Turkey is determined to pursue all legal means in the extradition of the Gülenist Terror Group's (FETÖ) leader and mastermind of 2016's failed coup, Fetullah Gülen, from the U.S., believing that the extradition must happen if the country respects the rule of law. "We believe that the extradition will happen and should happen. If you are a state of law, you will do it," Justice Minister Abdulhamit Gül said in a broadcast on the Habertürk channel late Tuesday. Gülen, the top coup plotter of the July 15, 2016 putsch attempt, has been living in self-imposed exile in a luxurious retreat in Saylorsburg, Pennsylvania, since 1999.
Ankara has long been pushing for his extradition, which is one of the sticking points in relations between the two NATO allies, but its efforts have remained unanswered so far.
Reminding viewers that Turkey has sent seven extradition requests for Gülen to Washington, Gül underscored that there has been little progress in the deportation process but Ankara will pursue every legal remedy on the matter.
Gülen was already facing criminal investigations in Turkey related to his group when the coup attempt that took place in 2016. Ankara pressed Washington for his extradition after the coup attempt, sending hundreds of folders full of evidence implicating Gülen and FETÖ in the coup attempt. The U.S., on the other hand, has been reluctant to extradite him since the U.S. President Barack Obama's administration, claiming that there is insufficient evidence to associate him with the July 15, 2016 coup attempt. Under normal circumstances, Gülen should have already been arrested since Turkish authorities issued an official request for his extradition under the 1979 treaty between the U.S. and Turkey.
However, the FBI has recently started investigating FETÖ's network in the U.S. in 15 states, especially charter schools, and has already made arrests in New Jersey. Accordingly, a delegation from the U.S. arrived in Turkey on Jan. 3 to discuss a joint investigation into the matter and possibly the deportation of Gülen.
Stressing that the fight against FETÖ is still continuing, Gül said that they will bring the curtain up for a new era to establish a new reliable judiciary that was previously disrupted by the terrorist organization.
"We are struggling to ensure that there is no parallel structure in this country, or a state within a state. This issue is not unique to X party or Y party. The nation can only govern the state and shape it in line with their demands," Gül added.

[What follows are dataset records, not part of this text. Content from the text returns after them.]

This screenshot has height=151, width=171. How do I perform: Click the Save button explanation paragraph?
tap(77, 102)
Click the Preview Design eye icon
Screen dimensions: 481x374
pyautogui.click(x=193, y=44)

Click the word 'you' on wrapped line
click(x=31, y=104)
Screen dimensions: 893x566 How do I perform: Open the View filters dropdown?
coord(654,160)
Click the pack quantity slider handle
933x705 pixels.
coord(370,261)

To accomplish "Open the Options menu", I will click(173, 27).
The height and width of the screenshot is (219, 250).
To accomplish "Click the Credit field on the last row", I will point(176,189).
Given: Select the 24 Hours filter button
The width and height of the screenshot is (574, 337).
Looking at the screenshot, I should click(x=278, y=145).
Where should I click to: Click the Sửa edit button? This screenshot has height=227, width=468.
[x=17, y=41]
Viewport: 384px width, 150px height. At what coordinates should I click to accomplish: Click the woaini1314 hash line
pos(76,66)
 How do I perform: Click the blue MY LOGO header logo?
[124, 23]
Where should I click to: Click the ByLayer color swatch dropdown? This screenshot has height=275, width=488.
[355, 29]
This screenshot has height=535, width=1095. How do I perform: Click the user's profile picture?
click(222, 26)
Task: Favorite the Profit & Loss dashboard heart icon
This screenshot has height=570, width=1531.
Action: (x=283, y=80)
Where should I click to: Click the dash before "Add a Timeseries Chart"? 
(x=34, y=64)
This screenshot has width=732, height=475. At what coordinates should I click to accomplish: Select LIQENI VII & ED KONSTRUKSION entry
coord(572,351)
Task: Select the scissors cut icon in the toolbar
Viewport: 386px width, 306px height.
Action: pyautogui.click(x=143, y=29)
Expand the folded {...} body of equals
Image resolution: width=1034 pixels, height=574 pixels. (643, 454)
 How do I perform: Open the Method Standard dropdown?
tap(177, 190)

FETÖ is accused of staging the July 15 coup attempt to overthrow the democratically elected Turkish government in which 251 people were killed and more than 2,200 people were injured. The terrorist group is also accused of using its members in the police and the judiciary to launch two other coup attempts on Dec. 17 and Dec. 25 in 2013 under the guise of graft probes, in addition to sham trials launched against its adversaries using illegal or fake evidence and trumped-up charges.